>>>

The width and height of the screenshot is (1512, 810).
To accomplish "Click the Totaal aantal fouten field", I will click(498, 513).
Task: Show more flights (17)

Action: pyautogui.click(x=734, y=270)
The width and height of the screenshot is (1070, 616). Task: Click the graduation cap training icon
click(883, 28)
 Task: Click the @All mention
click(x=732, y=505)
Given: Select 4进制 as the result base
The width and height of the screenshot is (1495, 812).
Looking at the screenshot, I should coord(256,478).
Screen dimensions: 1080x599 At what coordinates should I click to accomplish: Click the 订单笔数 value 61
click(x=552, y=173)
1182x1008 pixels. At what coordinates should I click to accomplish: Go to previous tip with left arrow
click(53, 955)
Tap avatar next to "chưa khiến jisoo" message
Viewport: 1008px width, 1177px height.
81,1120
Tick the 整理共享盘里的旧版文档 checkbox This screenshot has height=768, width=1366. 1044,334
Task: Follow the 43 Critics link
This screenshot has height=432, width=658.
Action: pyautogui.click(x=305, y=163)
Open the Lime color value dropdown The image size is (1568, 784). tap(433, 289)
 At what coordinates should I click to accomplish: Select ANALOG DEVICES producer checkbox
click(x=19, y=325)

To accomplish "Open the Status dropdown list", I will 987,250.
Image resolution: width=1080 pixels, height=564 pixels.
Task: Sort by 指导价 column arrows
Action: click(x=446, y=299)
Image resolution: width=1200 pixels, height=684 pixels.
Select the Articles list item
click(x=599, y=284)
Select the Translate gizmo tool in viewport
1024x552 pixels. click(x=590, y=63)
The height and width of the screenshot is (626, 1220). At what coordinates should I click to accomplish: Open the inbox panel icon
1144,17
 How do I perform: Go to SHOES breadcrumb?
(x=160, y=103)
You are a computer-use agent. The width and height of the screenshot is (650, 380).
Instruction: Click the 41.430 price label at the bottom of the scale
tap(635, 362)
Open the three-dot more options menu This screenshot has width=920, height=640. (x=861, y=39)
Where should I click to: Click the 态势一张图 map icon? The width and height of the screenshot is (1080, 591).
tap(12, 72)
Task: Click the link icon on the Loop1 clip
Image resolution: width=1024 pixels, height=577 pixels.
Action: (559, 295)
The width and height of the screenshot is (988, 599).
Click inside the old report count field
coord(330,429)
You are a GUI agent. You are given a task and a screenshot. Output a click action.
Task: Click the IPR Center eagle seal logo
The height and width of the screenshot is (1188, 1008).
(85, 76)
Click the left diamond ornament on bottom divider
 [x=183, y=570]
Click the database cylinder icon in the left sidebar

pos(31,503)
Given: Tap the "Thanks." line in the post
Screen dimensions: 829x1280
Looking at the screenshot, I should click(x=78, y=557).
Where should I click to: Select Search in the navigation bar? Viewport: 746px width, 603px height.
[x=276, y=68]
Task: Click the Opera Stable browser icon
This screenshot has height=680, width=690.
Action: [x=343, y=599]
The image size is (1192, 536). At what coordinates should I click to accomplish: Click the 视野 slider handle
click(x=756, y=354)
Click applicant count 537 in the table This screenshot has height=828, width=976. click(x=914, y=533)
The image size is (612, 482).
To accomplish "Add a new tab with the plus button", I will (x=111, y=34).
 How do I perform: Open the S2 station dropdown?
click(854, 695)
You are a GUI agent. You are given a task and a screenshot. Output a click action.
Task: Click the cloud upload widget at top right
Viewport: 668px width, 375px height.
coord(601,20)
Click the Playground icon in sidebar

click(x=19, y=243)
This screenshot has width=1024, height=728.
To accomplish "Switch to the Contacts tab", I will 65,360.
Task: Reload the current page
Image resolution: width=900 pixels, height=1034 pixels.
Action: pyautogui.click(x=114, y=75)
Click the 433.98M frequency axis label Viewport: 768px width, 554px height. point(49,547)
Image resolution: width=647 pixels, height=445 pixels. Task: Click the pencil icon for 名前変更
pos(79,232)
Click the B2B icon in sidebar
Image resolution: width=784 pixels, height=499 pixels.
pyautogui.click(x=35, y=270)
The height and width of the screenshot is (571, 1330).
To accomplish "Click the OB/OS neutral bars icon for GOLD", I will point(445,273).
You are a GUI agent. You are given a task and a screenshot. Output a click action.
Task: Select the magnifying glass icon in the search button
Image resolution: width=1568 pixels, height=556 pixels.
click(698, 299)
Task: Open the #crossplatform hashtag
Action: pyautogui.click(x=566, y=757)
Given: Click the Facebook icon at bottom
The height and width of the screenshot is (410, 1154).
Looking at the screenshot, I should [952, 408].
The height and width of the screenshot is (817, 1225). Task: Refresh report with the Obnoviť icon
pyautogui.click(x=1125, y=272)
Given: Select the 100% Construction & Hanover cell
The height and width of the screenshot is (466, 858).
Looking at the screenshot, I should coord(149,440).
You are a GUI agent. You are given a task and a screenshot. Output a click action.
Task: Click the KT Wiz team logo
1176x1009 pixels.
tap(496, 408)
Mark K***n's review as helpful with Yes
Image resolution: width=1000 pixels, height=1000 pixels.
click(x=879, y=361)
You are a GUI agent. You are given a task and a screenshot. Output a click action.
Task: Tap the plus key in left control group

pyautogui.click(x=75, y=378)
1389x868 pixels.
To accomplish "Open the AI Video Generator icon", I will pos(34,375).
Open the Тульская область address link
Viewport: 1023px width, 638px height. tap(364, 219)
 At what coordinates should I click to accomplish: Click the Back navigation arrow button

<<<

Transcribe every line of the records exactly, please.

RESPONSE TO THIS TASK:
The width and height of the screenshot is (1512, 810).
To accomplish "Click the Totaal aantal fouten field", I will click(498, 513).
Task: Show more flights (17)

Action: pyautogui.click(x=734, y=270)
The width and height of the screenshot is (1070, 616). Task: Click the graduation cap training icon
click(883, 28)
 Task: Click the @All mention
click(x=732, y=505)
Given: Select 4进制 as the result base
The width and height of the screenshot is (1495, 812).
Looking at the screenshot, I should coord(256,478).
Screen dimensions: 1080x599 At what coordinates should I click to accomplish: Click the 订单笔数 value 61
click(x=552, y=173)
1182x1008 pixels. At what coordinates should I click to accomplish: Go to previous tip with left arrow
click(53, 955)
Tap avatar next to "chưa khiến jisoo" message
Viewport: 1008px width, 1177px height.
81,1120
Tick the 整理共享盘里的旧版文档 checkbox This screenshot has height=768, width=1366. 1044,334
Task: Follow the 43 Critics link
This screenshot has height=432, width=658.
Action: pyautogui.click(x=305, y=163)
Open the Lime color value dropdown The image size is (1568, 784). tap(433, 289)
 At what coordinates should I click to accomplish: Select ANALOG DEVICES producer checkbox
click(x=19, y=325)

To accomplish "Open the Status dropdown list", I will 987,250.
Image resolution: width=1080 pixels, height=564 pixels.
Task: Sort by 指导价 column arrows
Action: click(x=446, y=299)
Image resolution: width=1200 pixels, height=684 pixels.
Select the Articles list item
click(x=599, y=284)
Select the Translate gizmo tool in viewport
1024x552 pixels. click(x=590, y=63)
The height and width of the screenshot is (626, 1220). At what coordinates should I click to accomplish: Open the inbox panel icon
1144,17
 How do I perform: Go to SHOES breadcrumb?
(x=160, y=103)
You are a computer-use agent. The width and height of the screenshot is (650, 380).
Instruction: Click the 41.430 price label at the bottom of the scale
tap(635, 362)
Open the three-dot more options menu This screenshot has width=920, height=640. (x=861, y=39)
Where should I click to: Click the 态势一张图 map icon? The width and height of the screenshot is (1080, 591).
tap(12, 72)
Task: Click the link icon on the Loop1 clip
Image resolution: width=1024 pixels, height=577 pixels.
Action: (559, 295)
The width and height of the screenshot is (988, 599).
Click inside the old report count field
coord(330,429)
You are a GUI agent. You are given a task and a screenshot. Output a click action.
Task: Click the IPR Center eagle seal logo
The height and width of the screenshot is (1188, 1008).
(85, 76)
Click the left diamond ornament on bottom divider
 [x=183, y=570]
Click the database cylinder icon in the left sidebar

pos(31,503)
Given: Tap the "Thanks." line in the post
Screen dimensions: 829x1280
Looking at the screenshot, I should click(x=78, y=557).
Where should I click to: Select Search in the navigation bar? Viewport: 746px width, 603px height.
[x=276, y=68]
Task: Click the Opera Stable browser icon
This screenshot has height=680, width=690.
Action: [x=343, y=599]
The image size is (1192, 536). At what coordinates should I click to accomplish: Click the 视野 slider handle
click(x=756, y=354)
Click applicant count 537 in the table This screenshot has height=828, width=976. click(x=914, y=533)
The image size is (612, 482).
To accomplish "Add a new tab with the plus button", I will (x=111, y=34).
 How do I perform: Open the S2 station dropdown?
click(854, 695)
You are a GUI agent. You are given a task and a screenshot. Output a click action.
Task: Click the cloud upload widget at top right
Viewport: 668px width, 375px height.
coord(601,20)
Click the Playground icon in sidebar

click(x=19, y=243)
This screenshot has width=1024, height=728.
To accomplish "Switch to the Contacts tab", I will 65,360.
Task: Reload the current page
Image resolution: width=900 pixels, height=1034 pixels.
Action: pyautogui.click(x=114, y=75)
Click the 433.98M frequency axis label Viewport: 768px width, 554px height. point(49,547)
Image resolution: width=647 pixels, height=445 pixels. Task: Click the pencil icon for 名前変更
pos(79,232)
Click the B2B icon in sidebar
Image resolution: width=784 pixels, height=499 pixels.
pyautogui.click(x=35, y=270)
The height and width of the screenshot is (571, 1330).
To accomplish "Click the OB/OS neutral bars icon for GOLD", I will point(445,273).
You are a GUI agent. You are given a task and a screenshot. Output a click action.
Task: Select the magnifying glass icon in the search button
Image resolution: width=1568 pixels, height=556 pixels.
click(698, 299)
Task: Open the #crossplatform hashtag
Action: pyautogui.click(x=566, y=757)
Given: Click the Facebook icon at bottom
The height and width of the screenshot is (410, 1154).
Looking at the screenshot, I should [952, 408].
The height and width of the screenshot is (817, 1225). Task: Refresh report with the Obnoviť icon
pyautogui.click(x=1125, y=272)
Given: Select the 100% Construction & Hanover cell
The height and width of the screenshot is (466, 858).
Looking at the screenshot, I should coord(149,440).
You are a GUI agent. You are given a task and a screenshot. Output a click action.
Task: Click the KT Wiz team logo
1176x1009 pixels.
tap(496, 408)
Mark K***n's review as helpful with Yes
Image resolution: width=1000 pixels, height=1000 pixels.
click(x=879, y=361)
You are a GUI agent. You are given a task and a screenshot. Output a click action.
Task: Tap the plus key in left control group

pyautogui.click(x=75, y=378)
1389x868 pixels.
To accomplish "Open the AI Video Generator icon", I will pos(34,375).
Open the Тульская область address link
Viewport: 1023px width, 638px height. tap(364, 219)
 At what coordinates should I click to accomplish: Click the Back navigation arrow button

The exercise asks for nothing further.